Aprendí una vez más la lección de llamar a los que saben y utilizan las herramientas adecuadas para la ocasión. Entonces fui ministrado por el Espíritu Santo, pues así sucede con los creyentes: se proponen grandes proyectos y metas en el Señor, pero para ello no invitan al Espíritu Santo. La pregunta ideal es: ¿Quién es el dueño de la Iglesia? ¿Quién es el que la guía y la dirige? ¿Quién tiene esa asignación en este tiempo? Precisamente es Él. La Biblia dice en Juan 16:13 que el Espíritu nos guiará a toda verdad.
Por tanto, el consejo bíblico es este: vamos, invita a Dios, invita al Espíritu Santo, cualquiera sea la tarea a emprender, en cualquier momento, en cualquier situación, problema o proyecto, en la toma de decisión, camino o determinación necesaria en tu vida. Romanos 8:14 dice que los que son guiados por Él, esos tales son hijos de Dios. Basta de fatigarse utilizando nuestro modo, inteligencia o astucia; démosle espacio al Todopoderoso, pues es mejor a Su modo.
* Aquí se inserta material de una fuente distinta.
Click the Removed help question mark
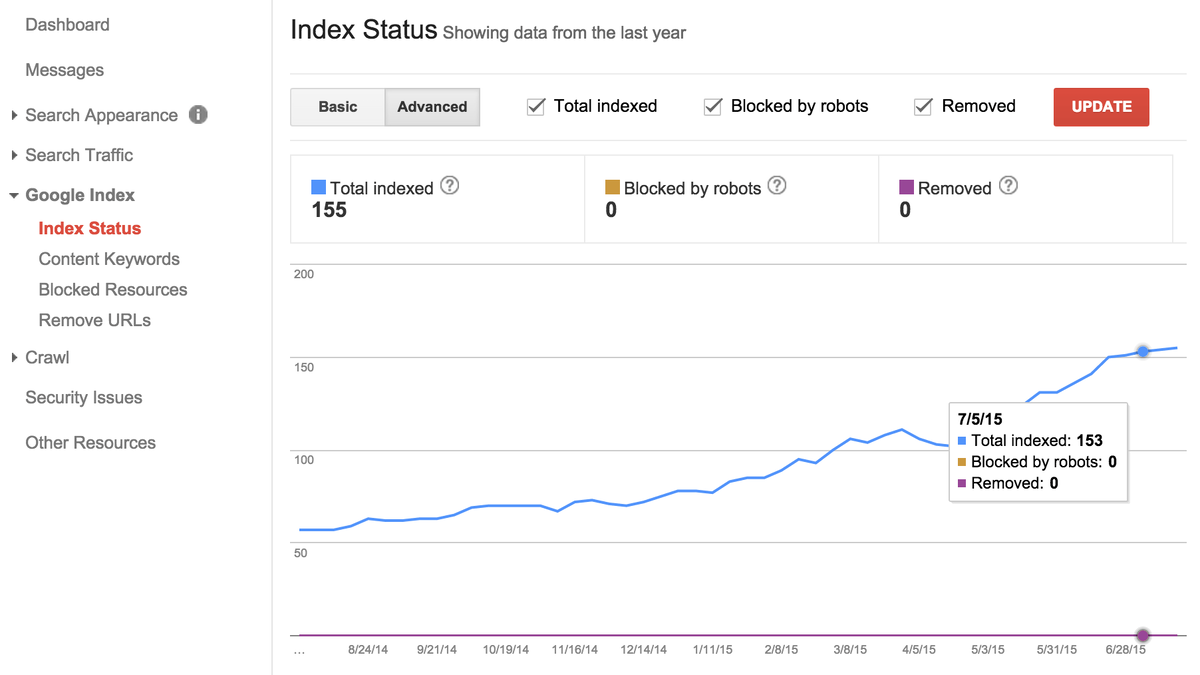1200x675 pixels. pyautogui.click(x=1008, y=186)
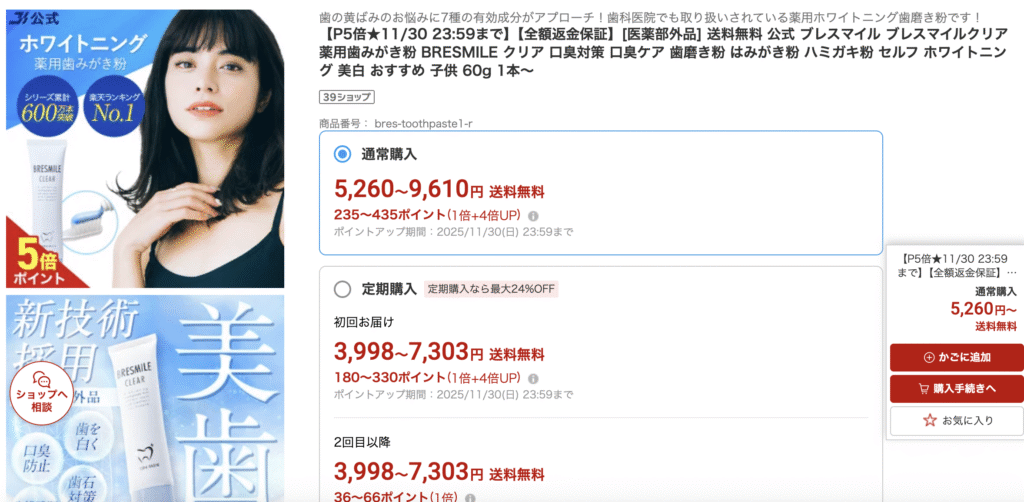Click the 5倍ポイント banner on product image
Screen dimensions: 1024x502
point(39,261)
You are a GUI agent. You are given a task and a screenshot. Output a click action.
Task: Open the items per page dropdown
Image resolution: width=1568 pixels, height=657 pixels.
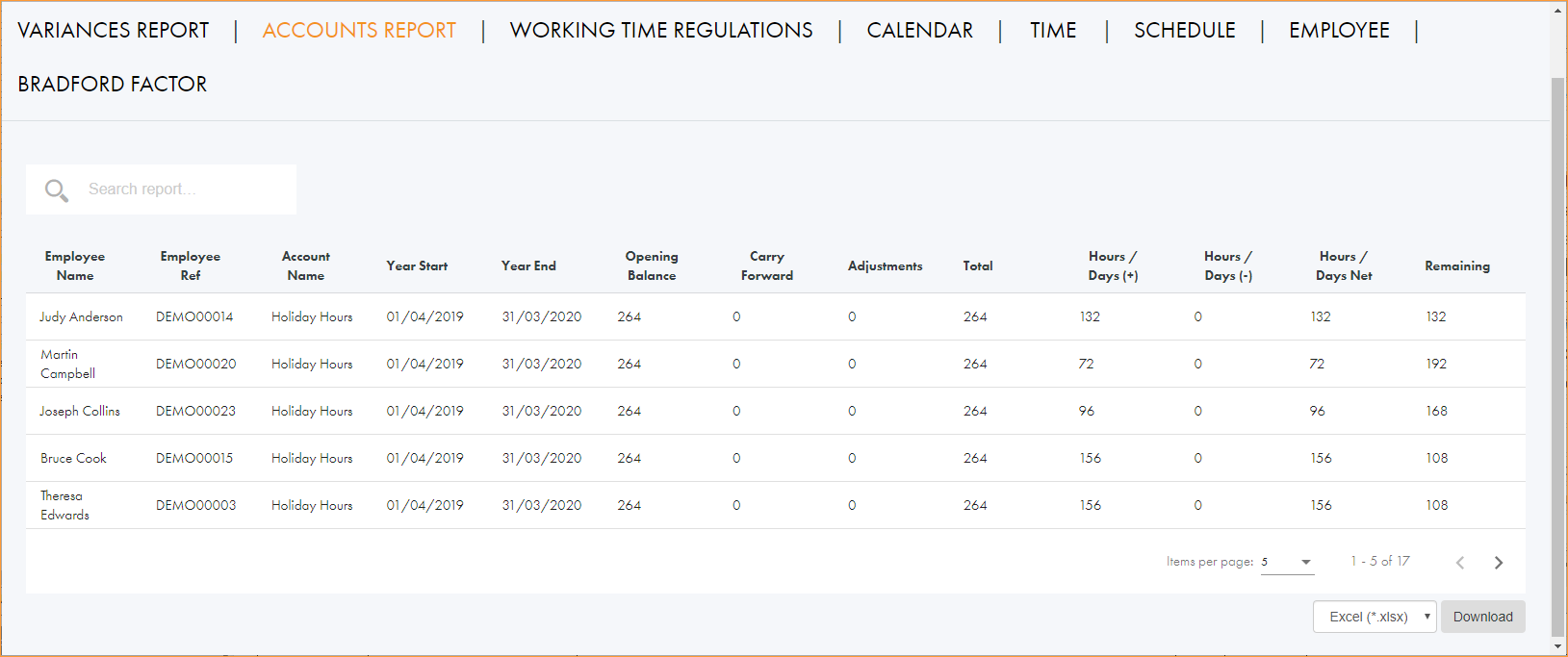(x=1287, y=562)
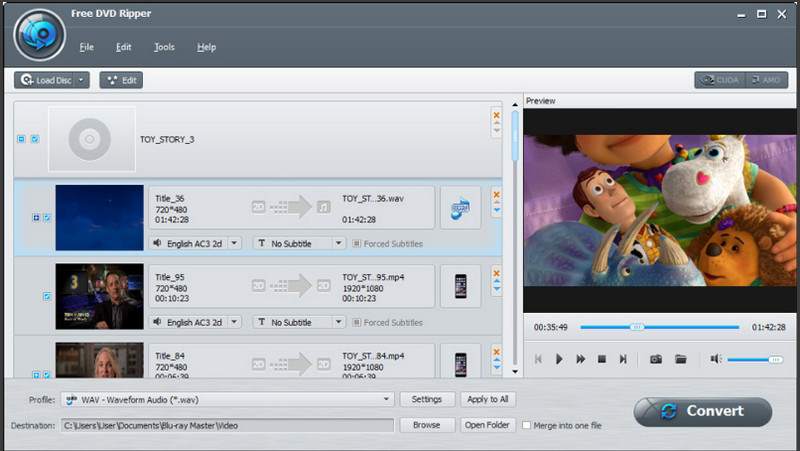This screenshot has width=800, height=451.
Task: Remove TOY_STORY_3 disc using the X icon
Action: [496, 116]
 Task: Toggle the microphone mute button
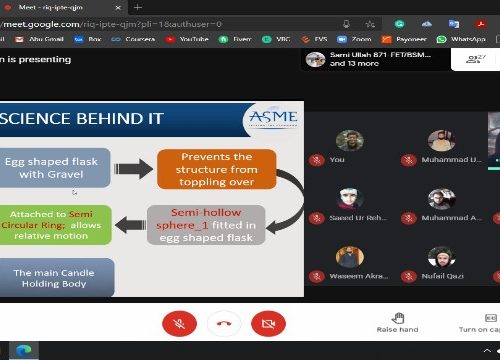pyautogui.click(x=179, y=323)
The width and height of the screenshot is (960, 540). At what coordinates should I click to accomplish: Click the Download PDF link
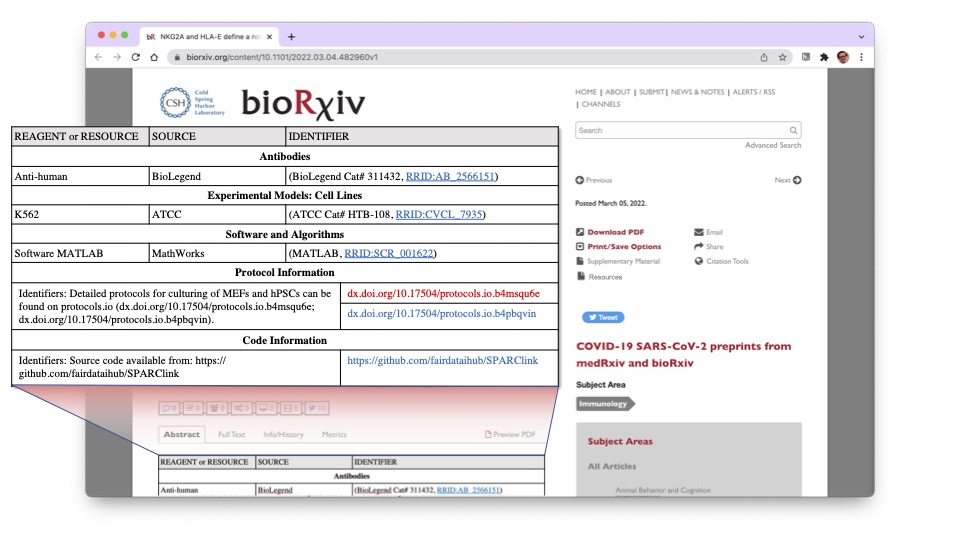tap(615, 232)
Incluso si un día tienes que predicar, tienes una reunión o necesitas establecer una postura, pide palabra y dirección, pues Él sabe más que nuestro intelecto y saldrás en victoria. Juan 16:8 dice que Él convencerá al mundo de pecado, justicia y juicio. Finalmente, en Salmos 32:8 nos dice: “… te enseñaré el camino por donde debes conducirte.”
Yo necesito, tú necesitas, todos necesitamos al Espíritu Santo de Dios. Amén.